The never ending trials daunt your senses, the emotional agony rips your soul. “Escape, escape!” your soul cries out. The echo rings down the corridor of black torment, enveloping all it encounters. You take a deep breath between pangs of grief, the cold sweat breaks down your back. You feel terrified and alone, much like Jesus in the Garden of Gethsemene. Your soul is exceedingly sorrowful and you want the cup to pass from you; yet you know you must continue, as escape from this trial is only achieved by breaking through it.
Thank God that most of us will never go through trials which demand and try our senses to the utmost, much like the description above. However, all of us will have to face trials and situations which demand us to make a choice: do we abandon our faith and try and go it alone, or do we cling to our faith and trust in our sovereign Lord to pull us through?
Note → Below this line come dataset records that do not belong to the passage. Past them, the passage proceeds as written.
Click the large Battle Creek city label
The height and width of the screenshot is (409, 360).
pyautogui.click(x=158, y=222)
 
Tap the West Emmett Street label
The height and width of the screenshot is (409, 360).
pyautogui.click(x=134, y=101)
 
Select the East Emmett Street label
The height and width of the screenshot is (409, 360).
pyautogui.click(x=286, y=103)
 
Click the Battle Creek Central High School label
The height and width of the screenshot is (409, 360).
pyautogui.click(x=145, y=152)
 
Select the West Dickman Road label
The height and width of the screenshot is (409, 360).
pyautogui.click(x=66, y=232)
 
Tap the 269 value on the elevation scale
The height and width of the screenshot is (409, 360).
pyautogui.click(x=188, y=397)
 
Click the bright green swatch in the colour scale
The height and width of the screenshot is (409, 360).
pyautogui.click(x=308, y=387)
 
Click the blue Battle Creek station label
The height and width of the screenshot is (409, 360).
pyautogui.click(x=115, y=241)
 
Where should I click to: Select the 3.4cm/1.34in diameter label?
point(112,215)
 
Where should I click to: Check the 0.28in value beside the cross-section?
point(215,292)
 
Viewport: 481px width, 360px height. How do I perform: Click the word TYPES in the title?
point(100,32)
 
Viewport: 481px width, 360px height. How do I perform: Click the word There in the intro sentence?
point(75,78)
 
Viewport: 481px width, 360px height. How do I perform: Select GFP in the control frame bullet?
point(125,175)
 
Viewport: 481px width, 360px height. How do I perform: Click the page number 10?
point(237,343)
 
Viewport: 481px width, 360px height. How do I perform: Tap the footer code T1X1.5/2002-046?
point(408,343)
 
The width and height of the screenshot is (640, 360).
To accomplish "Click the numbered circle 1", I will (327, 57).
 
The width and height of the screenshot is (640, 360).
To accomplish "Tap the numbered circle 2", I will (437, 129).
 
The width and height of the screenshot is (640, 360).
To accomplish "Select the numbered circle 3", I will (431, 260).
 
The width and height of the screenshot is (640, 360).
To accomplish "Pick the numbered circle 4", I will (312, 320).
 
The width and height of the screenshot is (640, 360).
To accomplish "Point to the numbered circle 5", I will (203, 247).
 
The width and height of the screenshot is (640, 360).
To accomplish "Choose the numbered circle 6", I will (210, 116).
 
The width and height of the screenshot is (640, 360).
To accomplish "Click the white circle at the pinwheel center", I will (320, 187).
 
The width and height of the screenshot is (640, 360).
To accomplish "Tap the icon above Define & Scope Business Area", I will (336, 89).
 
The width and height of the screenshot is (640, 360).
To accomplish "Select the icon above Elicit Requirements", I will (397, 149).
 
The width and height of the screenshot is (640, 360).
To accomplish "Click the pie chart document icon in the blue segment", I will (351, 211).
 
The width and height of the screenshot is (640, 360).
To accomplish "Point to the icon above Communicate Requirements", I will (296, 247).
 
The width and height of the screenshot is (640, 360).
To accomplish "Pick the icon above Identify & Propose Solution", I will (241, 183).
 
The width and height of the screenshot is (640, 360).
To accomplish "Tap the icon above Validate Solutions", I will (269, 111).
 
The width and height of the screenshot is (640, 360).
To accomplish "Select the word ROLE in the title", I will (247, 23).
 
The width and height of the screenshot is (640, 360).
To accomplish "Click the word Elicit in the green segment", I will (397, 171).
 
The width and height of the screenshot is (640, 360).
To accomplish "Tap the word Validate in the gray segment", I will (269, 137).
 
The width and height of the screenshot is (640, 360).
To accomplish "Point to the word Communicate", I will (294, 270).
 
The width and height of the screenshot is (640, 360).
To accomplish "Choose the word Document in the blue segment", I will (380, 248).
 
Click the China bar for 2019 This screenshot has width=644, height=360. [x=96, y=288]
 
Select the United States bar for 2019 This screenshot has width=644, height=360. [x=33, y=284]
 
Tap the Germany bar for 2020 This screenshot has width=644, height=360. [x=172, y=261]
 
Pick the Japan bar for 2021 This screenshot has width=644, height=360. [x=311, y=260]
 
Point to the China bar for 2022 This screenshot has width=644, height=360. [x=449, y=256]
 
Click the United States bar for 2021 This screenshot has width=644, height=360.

For those who have faced dire circumstances—and I’m not talking a bad hair day here—it is self-evident that the most difficult thing in life is to hold on to one’s faith in the face of trials. The human nature is wired to be a crowd follower: where the wind blows, that’s where the soul goes. However, it is in having escaped the grips of a trial by tenaciously holding on to one’s convictions that releases the kingdom of God within us, and once done, the great mystery of God is no longer out of our reach.
Getting ensnared in the vortex of trial has to be one of the most taxing experiences that one can go through. During such a test, we cannot see the outcome as we are blinded by the whirling mass of problems that hem us in on all sides. We have entered the “no man’s maelstrom” which sucks us deeper into its center, permitting few to escape its wrath. The fortunate few who do become liberated from such a dilemma are the ones who release the situation over to God and trust that through His providence, all storms will eventually quiet.
Easier said than done. Yet we must hold on in such a turbulent situation. We must not lose heart when all security is gone, all sense of peace is obliterated, all sparks of hope are being doused with buckets of water. And though we want to turn the clock back to the pretrial period, we know we cannot. And though we steal a brief second during the trial to fantasize about a former time, a time when we could breathe easy, a time when life seemed to be what God had promised, a time when our senses were not so overwhelmed so as to forbid us to hear, to feel, to taste, to smell; the moment evanesces and the trial continues to pound us. We are overlooking the precipice. We are on the brink of death. All goes dark...
And then, just as God promised, on the third day, while the sun was breaking through the clouds high above, the rock rolled aside. The tomb was opened and the Christ God was risen. The pain and agony is over and the new life is begun. The escape has been negotiated and the victory is won.